Extract provided —
Chicken Littles
For several years now, we have been warned that our planet is in danger due to man-made global warming. Recently, the term “climate change” has been used instead as the idea of warming is hard to swallow after this past brutal winter.
I was in high school and college during the late 1970s and early 1980s, and I remember all of the brutal winters we had then. At the time, there was talk that perhaps we were entering a new ice age.
Now, about 35 years later, we are supposedly headed toward the opposite extreme. That makes no sense to me, and I see the climate change crowd as a bunch of modern-day Chicken Littles.
I would like to remind your readers that during the 1970s, we were told that the world’s oil reserves were going to run out in 25 years. My junior high school teachers warned us repeatedly that the end of oil was imminent. They had us all scared that we were going to be living in log cabins with no electricity.
We were so indoctrinated that we thought anyone who disagreed was crazy.
I remember talking to one of the engineers at my dad’s company, and he said we had plenty of oil. I figured he was just in denial because everyone else was saying the opposite.
Of course, the engineer was right, and everyone else was wrong. The news media and my teachers had made me worried and miserable for no reason.
There are always going to be Chicken Littles who are only happy when they are making everyone else miserable. I hope everyone will start recognizing this and will stop letting them control our lives.
— James DuBose, Rochester, Ill.
Denying science
Referring to overwhelming scientific evidence that people are causing the planet to warm, tea party Sen. Marco Rubio says, “I do not believe that human activity is causing these dramatic changes to our climate the way these scientists are portraying it.”
He is among the Republican politicians who believe that driving cars and burning coal don’t adversely affect the climate. Many deny the recent report by scientists and economists that pollution generated by human activity is already costing Americans by raising the temperature of the oceans and amplifying destructive weather patterns.
I guess this is why the Republicans continue to imply that regulations to reduce pollution are some kind of Marxist plot to stymie individual freedoms.

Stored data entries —
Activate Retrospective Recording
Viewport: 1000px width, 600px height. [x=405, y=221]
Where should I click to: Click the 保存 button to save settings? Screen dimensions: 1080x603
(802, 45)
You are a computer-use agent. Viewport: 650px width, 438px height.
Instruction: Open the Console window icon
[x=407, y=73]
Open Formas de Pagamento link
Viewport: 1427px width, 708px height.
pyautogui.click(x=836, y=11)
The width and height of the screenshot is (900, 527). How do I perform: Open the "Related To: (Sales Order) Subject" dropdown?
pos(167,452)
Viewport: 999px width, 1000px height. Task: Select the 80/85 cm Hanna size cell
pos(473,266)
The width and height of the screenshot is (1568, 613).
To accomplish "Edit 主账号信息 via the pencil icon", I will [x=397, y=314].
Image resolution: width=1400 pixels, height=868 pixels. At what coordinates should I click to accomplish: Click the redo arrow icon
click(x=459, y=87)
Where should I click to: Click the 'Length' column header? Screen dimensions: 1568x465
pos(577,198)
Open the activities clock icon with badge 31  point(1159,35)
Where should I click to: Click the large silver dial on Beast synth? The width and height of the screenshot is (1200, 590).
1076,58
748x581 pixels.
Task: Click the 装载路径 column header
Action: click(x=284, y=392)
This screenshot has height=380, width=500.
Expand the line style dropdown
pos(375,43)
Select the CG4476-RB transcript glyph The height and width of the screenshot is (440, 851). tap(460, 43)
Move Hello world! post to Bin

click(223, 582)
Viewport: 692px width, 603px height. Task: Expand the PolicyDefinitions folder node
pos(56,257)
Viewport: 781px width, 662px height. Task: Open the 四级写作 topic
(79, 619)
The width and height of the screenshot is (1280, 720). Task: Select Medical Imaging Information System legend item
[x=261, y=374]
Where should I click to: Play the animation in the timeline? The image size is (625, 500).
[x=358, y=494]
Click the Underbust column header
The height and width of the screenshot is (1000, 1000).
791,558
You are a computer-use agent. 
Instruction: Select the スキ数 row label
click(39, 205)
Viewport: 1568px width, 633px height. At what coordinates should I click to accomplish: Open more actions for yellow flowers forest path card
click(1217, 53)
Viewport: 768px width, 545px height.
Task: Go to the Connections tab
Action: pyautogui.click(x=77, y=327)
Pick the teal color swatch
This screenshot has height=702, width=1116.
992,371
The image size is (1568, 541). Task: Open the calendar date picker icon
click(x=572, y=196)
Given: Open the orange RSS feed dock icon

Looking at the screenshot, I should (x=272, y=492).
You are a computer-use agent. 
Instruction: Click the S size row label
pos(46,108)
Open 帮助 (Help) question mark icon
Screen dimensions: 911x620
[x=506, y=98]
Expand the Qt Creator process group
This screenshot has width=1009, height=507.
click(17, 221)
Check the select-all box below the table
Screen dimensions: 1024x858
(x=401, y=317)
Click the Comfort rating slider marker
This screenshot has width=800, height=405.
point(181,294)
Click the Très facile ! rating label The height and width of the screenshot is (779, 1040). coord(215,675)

Exercise description — Carry on the text about climate change from the point where it stops. The records are not needed for this work.

Exercise output —
Many thorough scientific studies have confirmed that humans are polluting the air and water and that oceans will rise as the temperature increases. This is no conspiracy; it is a fact! It is simply explaining scientific evidence and alerting Americans to the dangers of pollution.
With the right-wing Republican Party, science is out and profits are up. But don’t tell Rubio that Miami will be under water if we listen to him and his pals.
— Tom Minnerick, Elgin
Scientific information
I find it difficult to understand how some people can accept lots of scientific information about lots of different things like the weather, health, medicine, etc., but somehow find it impossible to believe that they should recycle their trash or stop using so much of our natural resources to excess, as though they will never dry up.
Isn’t it possible that global warming is occurring?
Fracking! Doesn’t that mean we’re fracturing the Earth? I’m not sure on this, but it sure seems like it.
I apologize! I overlooked the fact that some of these people are possibly direct descendants of those who believed the world was flat.
There, that explains it!
— Edwina Jackson, Chicago
Climate change
Human-caused climate change is here and greatly affecting people each and every day. We need to start acting to stop it. What we need is effective national climate change legislation in the form of a revenue-neutral carbon tax. The kinds of stories that show the human face of climate change greatly help to build the political will needed to do this.